Abgeordnete diskutieren umstrittene City-Maut
Stuttgart. Die alten Germanen sind selten Bestandteil von Reden im Landtag. Am Mittwoch, bei der aktuellen Debatte um mögliche Pläne bezüglich einer City-Maut, waren sie es. Jochen Haußmann, verkehrspolitischer Sprecher der FDP, legte in aller Kürze die Geschichte der Wegezölle dar, die in Mitteleuropa laut Haußmann bei germanischen Stämmen begann. Im 19. Jahrhundert habe der Zollverein die Gebühren abgeschafft, weil sie die wirtschaftliche Entwicklung störten. Die Opposition sieht heute bei einer City-Maut die gleiche Gefahr.
„Sie belastet den Wirtschaftsstandort Baden-Württemberg massiv“, sagte Haußmann. Der Einzelhandel in den Städten brauche die Kaufkraft aus dem Umland, argumentierte Nicole Razavi von der CDU. Und ohnehin sei die City-Maut „unsozial“. „Sie trifft besonders diejenigen, die schon stark belastet sind und die, die auf ihr Auto angewiesen sind“, fuhr die CDU-Politikerin fort.
Eigentlich geht es bei der City-Maut um die Fragen, ob sie ein Instrument zur Lenkung des Verkehrs und zur Entlastung der Innenstädte ist? Oder ob sie vielmehr Pendler und Händler über Gebühr belaste? Die Opposition sieht aber ein weiteres Problem – und zwar im vermeintlichen Schlingerkurs der grün-roten Koalition. Denn eigentlich hatte sie den Plänen schon seit Längerem eine Absage erteilt.

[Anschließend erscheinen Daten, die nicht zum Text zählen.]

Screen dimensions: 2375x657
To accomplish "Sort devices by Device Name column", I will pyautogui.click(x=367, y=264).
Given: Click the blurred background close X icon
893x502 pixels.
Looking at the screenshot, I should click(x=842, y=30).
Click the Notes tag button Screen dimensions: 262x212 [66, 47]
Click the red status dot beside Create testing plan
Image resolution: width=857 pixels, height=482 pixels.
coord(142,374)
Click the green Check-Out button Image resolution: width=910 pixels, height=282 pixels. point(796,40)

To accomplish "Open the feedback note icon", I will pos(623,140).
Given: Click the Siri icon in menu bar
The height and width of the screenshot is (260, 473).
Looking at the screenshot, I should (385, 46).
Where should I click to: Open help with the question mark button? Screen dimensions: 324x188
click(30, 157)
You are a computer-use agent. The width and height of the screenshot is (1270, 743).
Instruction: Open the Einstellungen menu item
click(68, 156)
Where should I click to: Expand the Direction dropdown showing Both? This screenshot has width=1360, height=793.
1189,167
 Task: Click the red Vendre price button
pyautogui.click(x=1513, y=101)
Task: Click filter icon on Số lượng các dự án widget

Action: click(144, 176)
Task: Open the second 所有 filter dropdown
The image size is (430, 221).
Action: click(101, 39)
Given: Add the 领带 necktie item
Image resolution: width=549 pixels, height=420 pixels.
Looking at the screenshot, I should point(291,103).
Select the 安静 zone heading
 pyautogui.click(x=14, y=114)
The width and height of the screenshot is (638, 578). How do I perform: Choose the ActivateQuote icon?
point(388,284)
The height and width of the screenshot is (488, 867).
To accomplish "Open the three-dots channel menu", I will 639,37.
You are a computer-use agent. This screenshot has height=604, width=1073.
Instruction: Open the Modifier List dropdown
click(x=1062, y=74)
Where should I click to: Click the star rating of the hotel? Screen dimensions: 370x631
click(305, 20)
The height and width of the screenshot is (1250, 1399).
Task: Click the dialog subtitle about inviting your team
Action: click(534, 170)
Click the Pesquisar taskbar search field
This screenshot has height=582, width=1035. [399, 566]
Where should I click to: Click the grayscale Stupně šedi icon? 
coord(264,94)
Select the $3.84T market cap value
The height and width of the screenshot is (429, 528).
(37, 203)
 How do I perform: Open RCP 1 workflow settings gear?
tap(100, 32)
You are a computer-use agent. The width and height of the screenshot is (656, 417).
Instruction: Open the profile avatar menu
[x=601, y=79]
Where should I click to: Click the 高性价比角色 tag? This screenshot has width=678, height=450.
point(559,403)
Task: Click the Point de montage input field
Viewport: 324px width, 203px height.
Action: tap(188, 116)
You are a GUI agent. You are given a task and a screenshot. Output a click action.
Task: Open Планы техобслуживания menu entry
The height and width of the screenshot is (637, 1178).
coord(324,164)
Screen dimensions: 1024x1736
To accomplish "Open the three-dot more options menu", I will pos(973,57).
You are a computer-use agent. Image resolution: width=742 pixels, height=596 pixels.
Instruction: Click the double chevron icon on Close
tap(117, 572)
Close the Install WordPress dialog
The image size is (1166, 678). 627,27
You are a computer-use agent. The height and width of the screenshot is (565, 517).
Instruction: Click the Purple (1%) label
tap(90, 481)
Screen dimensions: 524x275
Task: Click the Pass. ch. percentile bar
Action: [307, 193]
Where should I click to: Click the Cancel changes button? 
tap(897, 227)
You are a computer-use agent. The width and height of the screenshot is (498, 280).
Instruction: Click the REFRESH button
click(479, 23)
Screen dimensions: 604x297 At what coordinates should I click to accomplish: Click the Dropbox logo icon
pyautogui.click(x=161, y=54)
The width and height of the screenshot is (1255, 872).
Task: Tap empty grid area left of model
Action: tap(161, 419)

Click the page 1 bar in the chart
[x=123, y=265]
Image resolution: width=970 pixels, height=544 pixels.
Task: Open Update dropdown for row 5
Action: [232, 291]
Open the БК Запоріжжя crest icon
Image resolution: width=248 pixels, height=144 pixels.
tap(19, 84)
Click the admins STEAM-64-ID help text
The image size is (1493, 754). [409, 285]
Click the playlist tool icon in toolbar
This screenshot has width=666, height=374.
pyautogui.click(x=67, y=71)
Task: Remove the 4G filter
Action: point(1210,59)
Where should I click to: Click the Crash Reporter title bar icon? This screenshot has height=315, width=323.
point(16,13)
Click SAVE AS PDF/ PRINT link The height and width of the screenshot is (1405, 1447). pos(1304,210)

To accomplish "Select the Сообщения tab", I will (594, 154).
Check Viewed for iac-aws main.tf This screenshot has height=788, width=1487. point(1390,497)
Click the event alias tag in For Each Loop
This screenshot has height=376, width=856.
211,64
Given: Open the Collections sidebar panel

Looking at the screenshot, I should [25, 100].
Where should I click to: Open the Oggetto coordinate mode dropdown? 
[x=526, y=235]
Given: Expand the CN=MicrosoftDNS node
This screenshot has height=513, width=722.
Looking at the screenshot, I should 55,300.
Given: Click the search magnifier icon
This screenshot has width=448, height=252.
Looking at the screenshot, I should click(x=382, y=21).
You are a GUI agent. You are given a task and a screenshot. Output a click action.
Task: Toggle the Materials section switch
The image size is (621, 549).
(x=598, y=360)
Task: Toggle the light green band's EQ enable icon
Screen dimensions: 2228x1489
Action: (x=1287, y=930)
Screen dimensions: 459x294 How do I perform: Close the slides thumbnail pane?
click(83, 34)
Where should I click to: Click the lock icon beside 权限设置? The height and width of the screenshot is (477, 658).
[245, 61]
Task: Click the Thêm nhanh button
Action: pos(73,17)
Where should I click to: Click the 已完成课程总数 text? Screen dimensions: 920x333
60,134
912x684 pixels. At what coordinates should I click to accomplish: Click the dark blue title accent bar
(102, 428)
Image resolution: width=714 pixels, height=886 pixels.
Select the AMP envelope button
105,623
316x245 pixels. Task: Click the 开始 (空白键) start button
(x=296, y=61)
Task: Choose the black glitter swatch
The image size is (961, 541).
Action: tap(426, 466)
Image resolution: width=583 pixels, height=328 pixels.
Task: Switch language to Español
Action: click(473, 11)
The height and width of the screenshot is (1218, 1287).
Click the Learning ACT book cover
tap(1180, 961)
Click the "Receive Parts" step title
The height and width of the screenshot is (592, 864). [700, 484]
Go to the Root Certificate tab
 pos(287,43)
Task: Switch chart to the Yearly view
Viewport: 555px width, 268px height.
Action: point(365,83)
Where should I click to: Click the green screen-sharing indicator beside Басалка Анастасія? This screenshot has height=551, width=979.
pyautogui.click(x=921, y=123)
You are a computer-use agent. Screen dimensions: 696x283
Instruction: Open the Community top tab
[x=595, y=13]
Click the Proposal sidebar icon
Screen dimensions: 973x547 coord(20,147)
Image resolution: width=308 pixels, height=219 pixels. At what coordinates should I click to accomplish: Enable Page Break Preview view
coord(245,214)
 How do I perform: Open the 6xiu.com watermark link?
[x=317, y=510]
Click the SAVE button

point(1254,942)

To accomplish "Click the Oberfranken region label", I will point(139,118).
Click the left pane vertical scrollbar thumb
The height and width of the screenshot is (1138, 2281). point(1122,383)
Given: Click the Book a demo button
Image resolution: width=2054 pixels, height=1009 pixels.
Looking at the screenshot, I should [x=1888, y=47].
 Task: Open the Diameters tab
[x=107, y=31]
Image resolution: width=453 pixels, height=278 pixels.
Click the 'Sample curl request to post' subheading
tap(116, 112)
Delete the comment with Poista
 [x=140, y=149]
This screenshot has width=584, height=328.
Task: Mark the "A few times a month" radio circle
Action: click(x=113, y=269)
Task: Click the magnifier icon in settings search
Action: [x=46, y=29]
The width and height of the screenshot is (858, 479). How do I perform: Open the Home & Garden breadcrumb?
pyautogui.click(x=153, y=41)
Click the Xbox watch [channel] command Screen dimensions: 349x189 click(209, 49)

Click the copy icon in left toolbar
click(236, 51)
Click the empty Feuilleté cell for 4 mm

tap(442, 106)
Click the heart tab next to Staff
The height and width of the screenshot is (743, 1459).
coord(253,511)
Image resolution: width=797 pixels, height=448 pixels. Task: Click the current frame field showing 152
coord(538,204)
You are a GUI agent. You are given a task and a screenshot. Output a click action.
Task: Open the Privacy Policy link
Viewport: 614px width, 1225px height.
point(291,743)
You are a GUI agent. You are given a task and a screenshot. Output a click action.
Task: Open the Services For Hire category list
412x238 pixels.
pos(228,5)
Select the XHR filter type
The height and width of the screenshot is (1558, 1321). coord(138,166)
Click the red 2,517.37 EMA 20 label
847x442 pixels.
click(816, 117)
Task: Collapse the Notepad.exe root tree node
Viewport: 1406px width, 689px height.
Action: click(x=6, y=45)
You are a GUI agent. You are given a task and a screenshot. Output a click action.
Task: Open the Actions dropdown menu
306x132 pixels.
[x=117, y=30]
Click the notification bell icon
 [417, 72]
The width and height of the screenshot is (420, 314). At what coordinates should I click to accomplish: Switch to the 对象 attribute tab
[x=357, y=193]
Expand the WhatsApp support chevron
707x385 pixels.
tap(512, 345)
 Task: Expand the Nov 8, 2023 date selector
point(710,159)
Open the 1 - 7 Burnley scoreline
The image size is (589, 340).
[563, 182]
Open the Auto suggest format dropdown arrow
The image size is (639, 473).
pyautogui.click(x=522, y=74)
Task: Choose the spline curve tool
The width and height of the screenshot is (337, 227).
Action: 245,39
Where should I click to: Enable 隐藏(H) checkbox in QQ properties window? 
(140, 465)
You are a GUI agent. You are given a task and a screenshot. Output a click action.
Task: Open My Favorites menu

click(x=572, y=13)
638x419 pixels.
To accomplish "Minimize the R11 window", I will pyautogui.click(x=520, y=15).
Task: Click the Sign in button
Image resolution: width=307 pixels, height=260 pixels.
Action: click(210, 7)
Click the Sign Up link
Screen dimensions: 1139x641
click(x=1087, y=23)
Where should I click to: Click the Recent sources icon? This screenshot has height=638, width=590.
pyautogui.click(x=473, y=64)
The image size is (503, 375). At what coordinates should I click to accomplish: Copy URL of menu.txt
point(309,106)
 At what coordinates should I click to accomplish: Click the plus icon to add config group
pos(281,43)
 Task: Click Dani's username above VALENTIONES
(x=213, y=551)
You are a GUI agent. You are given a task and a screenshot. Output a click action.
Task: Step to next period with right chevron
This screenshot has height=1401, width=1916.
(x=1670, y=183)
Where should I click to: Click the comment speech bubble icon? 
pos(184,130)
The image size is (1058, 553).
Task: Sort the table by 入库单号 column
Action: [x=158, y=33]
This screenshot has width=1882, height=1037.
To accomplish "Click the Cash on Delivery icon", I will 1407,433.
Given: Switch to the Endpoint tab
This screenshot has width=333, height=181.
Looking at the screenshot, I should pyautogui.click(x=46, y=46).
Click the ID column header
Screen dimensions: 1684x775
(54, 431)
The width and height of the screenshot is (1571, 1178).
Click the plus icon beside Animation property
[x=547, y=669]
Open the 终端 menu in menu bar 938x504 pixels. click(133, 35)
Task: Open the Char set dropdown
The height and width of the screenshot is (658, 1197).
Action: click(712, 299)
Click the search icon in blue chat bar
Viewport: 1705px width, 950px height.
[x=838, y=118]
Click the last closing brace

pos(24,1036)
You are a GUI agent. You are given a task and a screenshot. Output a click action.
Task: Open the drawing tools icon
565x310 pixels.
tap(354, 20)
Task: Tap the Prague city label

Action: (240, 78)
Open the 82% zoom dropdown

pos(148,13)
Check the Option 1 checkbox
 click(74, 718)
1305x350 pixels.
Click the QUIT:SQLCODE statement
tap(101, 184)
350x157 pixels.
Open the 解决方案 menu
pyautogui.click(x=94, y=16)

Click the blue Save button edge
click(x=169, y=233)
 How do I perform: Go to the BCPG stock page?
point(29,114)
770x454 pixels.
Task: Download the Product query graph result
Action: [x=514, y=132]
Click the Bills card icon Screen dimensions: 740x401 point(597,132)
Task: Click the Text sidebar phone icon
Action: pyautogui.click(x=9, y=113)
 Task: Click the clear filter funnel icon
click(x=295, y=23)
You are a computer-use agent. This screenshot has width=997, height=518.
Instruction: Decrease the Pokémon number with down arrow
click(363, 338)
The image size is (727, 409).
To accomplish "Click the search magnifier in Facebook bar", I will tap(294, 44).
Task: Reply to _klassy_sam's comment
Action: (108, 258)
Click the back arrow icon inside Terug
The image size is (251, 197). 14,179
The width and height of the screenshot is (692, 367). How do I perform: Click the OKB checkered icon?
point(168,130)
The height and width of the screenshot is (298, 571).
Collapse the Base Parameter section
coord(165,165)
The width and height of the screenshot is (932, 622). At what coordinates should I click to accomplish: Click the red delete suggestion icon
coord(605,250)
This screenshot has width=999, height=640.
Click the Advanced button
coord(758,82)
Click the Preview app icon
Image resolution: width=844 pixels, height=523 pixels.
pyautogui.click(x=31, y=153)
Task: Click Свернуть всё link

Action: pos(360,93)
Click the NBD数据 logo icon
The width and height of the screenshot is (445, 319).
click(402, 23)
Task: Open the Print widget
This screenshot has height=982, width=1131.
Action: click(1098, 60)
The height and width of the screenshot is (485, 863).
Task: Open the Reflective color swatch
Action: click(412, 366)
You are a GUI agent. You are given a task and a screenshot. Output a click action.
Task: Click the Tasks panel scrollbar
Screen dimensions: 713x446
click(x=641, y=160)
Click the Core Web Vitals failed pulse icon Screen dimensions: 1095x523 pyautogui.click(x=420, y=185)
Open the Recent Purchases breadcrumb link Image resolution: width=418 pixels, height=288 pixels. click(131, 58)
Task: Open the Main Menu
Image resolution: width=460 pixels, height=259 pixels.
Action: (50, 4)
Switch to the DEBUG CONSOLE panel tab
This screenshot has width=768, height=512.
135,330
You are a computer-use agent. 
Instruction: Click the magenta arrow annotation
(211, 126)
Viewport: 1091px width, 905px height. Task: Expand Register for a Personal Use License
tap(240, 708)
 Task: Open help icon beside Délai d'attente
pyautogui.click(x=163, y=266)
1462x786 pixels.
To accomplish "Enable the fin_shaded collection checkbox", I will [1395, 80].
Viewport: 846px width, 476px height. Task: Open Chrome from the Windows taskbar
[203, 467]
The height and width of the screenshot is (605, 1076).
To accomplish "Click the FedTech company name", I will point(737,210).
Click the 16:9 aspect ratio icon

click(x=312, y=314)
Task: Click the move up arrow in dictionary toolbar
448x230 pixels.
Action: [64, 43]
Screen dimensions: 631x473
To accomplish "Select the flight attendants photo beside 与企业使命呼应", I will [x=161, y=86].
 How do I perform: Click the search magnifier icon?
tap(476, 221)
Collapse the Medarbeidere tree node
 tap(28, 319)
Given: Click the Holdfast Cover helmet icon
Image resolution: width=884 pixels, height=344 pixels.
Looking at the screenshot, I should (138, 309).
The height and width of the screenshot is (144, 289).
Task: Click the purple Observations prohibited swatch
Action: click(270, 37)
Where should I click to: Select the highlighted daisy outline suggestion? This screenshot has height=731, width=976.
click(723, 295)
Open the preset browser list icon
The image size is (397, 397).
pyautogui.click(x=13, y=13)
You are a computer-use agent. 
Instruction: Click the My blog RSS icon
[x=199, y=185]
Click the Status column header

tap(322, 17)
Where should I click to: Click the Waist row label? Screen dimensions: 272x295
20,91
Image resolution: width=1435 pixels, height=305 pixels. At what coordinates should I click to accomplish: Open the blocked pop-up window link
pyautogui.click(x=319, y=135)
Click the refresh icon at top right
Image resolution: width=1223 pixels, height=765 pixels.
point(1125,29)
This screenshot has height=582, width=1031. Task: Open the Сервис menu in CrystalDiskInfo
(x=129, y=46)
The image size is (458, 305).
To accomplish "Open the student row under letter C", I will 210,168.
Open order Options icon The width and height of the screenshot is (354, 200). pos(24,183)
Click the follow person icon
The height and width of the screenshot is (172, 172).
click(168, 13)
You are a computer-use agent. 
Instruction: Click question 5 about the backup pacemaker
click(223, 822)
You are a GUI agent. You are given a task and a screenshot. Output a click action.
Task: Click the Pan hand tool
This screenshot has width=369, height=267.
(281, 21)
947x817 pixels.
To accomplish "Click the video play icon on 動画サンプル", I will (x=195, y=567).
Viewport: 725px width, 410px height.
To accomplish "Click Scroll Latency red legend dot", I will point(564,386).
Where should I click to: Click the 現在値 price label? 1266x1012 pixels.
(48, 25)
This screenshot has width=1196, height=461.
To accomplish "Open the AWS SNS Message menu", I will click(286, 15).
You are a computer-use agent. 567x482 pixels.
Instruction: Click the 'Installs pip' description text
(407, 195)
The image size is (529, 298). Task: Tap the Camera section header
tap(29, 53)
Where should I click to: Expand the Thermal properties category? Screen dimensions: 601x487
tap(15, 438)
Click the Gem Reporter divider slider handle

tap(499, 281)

Und Andreas Schwarz (Grüne) betonte am Mittwoch abermals: „Die Einführung einer City-Maut steht nicht auf der Agenda der Landesregierung.“ Doch dann gab es da noch die Konferenz der Landesverkehrsminister vergangene Woche in Cottbus, auf der sich Baden-Württembergs Verkehrsminister Winfried Hermann (Grüne) aufgeschlossen gegenüber der Idee zeigte. Im Landtag verteidige er sich: „Es darf kein Denk- und Diskussionsverbot geben. Wir müssen alle möglichen Instrumente bewerten.“ Dazu gehört auch die City-Maut. Schließlich dürfte sich – etwa mit der Einführung der Schuldenbremse – die finanzielle Lage im Verkehrsbereich nicht gerade verbessern.
Hermann wies ebenso darauf hin, dass auch der Fraktionsvorsitzende der CDU, Peter Hauk, die gravierende Unterfinanzierung erkannt habe. Denn der Oppositionsführer hat unlängst für die Einführung einer Autobahn-Vignette plädiert. „Die Vignette ist die Hauk-Maut“, sagte der Verkehrsminister.
In anderen europäischen Großstädten ist die Debatte übrigens schon weiter. In Rom müssen Autofahrer genauso wie in London zahlen und in Oslo gibt es die City-Maut gar schon seit 1990.